**WRITTEN EXERCISE A:** In the entries, start at the line containing "Image resolution: width=1150" and stop after the line containing "The image size is (613, 1090). [98, 18]". Swap "icon" for "button", change nothing else, and give back only those lines.

**SOURCE EXCERPT:**
▶
Drake – Scorpion

Drake – Scorpion

“It Is What It Is”

 

The impulse to overshare but under-examine makes Drake’s Scorpion feel shallower than last year’s More Life. At almost an hour and a half, it’s too long to be great and too alluring to be a total bust, proving Drake’s pop and rap bona fides while exposing his propensity for excess.

Rating: 7.5/11

 

Drake is for driving. Rapping, mumbling or crooning, defensive, petty or seductive (or, as is often the case, all of the above), his presence always makes transit feel consequential. Without him, you’re going somewhere; when he’s spinning, there’s somewhere you have got to be. And while an isolated incident of swerving without indicating is simply a gesture of mild dichkeadishness, when paired with Drizzy’s unearned confidence ricocheting through your system, it feels like something approaching invulnerability. It’s the perfect microcosm of the Drake mentality: acting a fool, feeling a million.

The metric for measuring success then becomes how much block circling and tinnitus triggering one pop-rap LP can possibly lead to. So here’s Scorpion, 25 tracks deep, slightly under 90 minutes and filled to the brim with the mononymed crusader, clapping back and for himself. It can’t really afford to be anything other than great, right? In a year when Kanye drops a mini-album every sunrise, the Carters became official, Pusha assumed the role of most ruthless motherfucker living and Cardi sensibly stuck with the de rigueur 13 track run for a stellar debut, Drake has the audacity to lean in. And now there’s a baby on board!
◀
**PROVIDED ENTRIES:**
▶
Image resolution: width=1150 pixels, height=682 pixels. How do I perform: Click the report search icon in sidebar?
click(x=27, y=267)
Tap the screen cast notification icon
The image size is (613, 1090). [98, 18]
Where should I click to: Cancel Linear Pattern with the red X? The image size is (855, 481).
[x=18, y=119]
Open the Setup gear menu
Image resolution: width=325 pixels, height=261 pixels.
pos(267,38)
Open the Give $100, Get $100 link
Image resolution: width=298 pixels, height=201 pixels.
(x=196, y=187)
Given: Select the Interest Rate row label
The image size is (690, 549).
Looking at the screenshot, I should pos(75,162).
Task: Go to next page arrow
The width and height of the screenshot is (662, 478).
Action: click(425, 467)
◀
▶
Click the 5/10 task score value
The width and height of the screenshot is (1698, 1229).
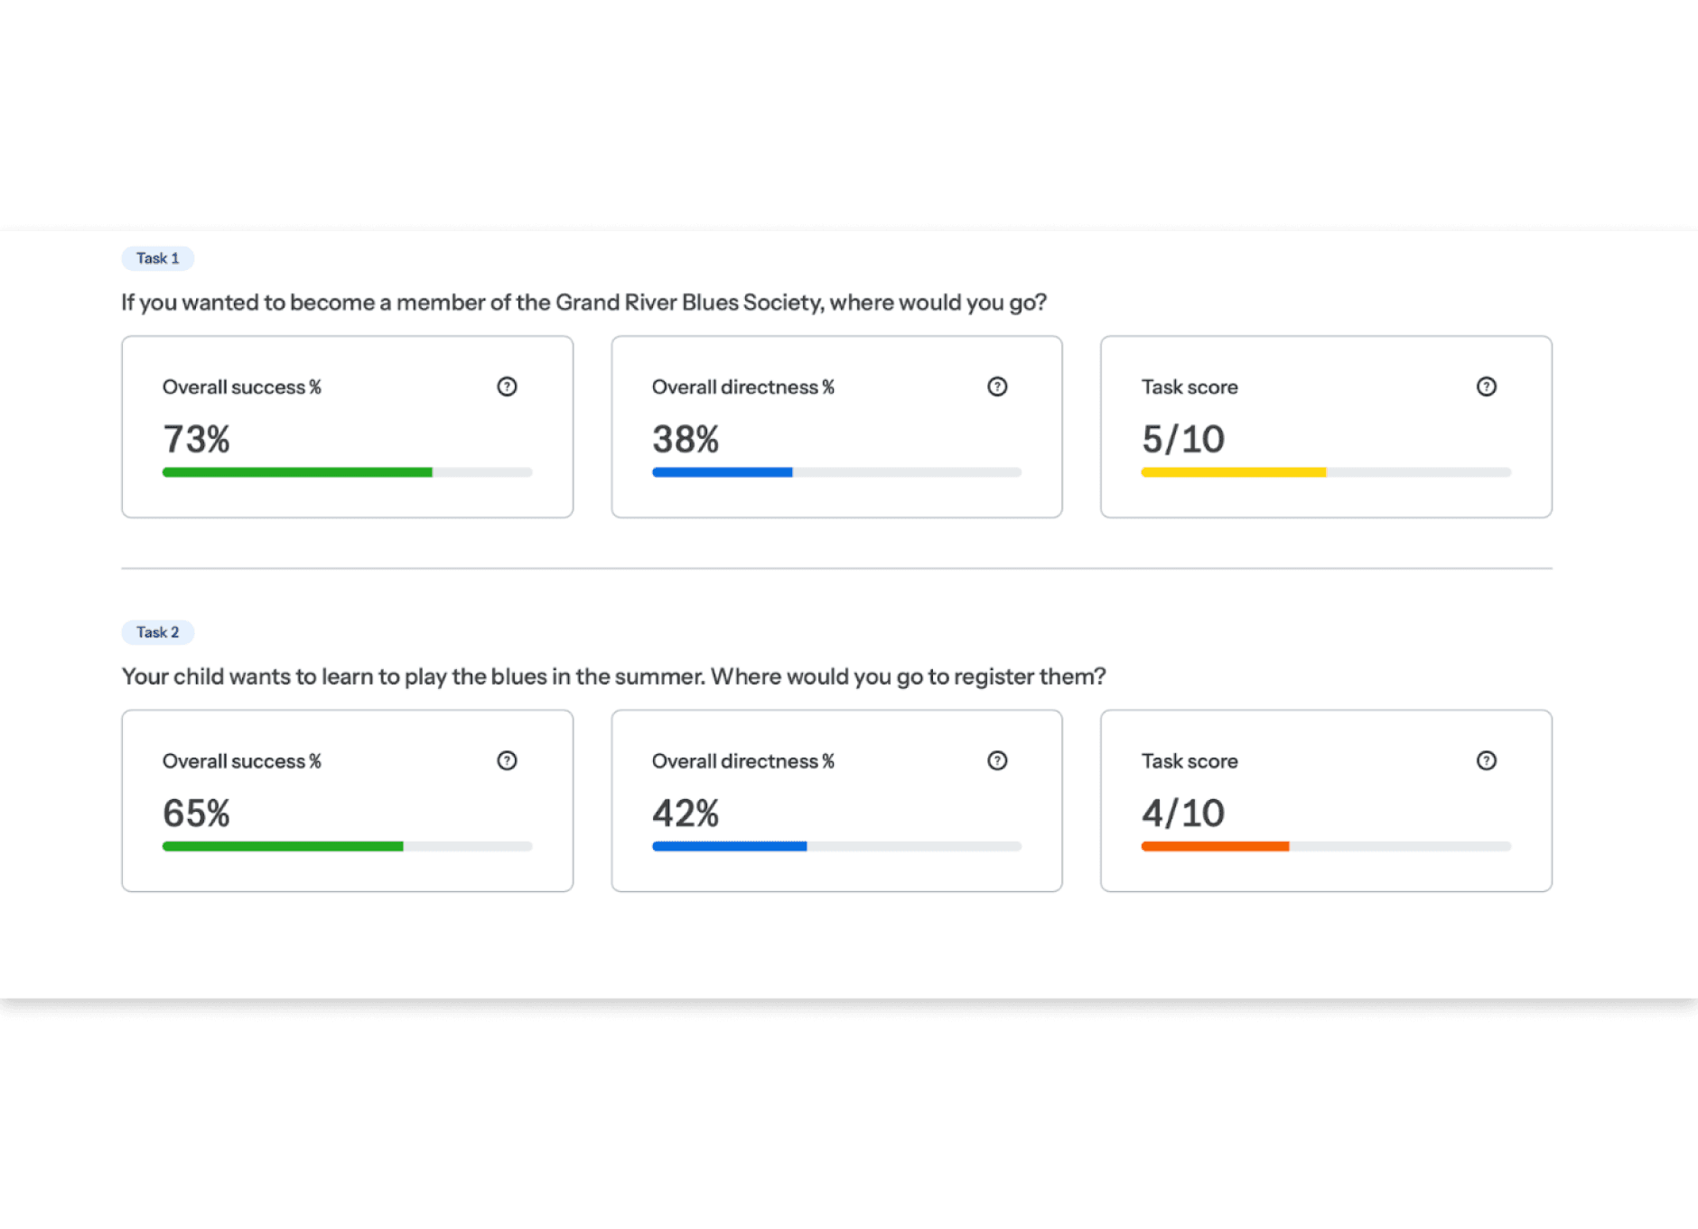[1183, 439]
◀
▶
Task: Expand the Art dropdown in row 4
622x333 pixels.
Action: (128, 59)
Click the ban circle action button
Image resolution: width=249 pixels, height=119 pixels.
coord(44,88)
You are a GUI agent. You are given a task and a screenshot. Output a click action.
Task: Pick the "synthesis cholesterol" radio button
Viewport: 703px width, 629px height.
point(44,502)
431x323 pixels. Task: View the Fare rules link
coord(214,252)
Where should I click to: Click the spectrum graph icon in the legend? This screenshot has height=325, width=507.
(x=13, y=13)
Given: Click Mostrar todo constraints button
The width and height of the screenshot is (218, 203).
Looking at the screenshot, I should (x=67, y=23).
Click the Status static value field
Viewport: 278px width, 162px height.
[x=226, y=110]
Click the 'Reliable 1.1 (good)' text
◀
**WRITTEN EXERCISE B:** What rating does the review of Drake's Scorpion give the album?

**RIGHT ANSWER A:**
Image resolution: width=1150 pixels, height=682 pixels. How do I perform: Click the report search button in sidebar?
click(x=27, y=267)
Tap the screen cast notification button
The image size is (613, 1090). [98, 18]

**RIGHT ANSWER B:** 7.5/11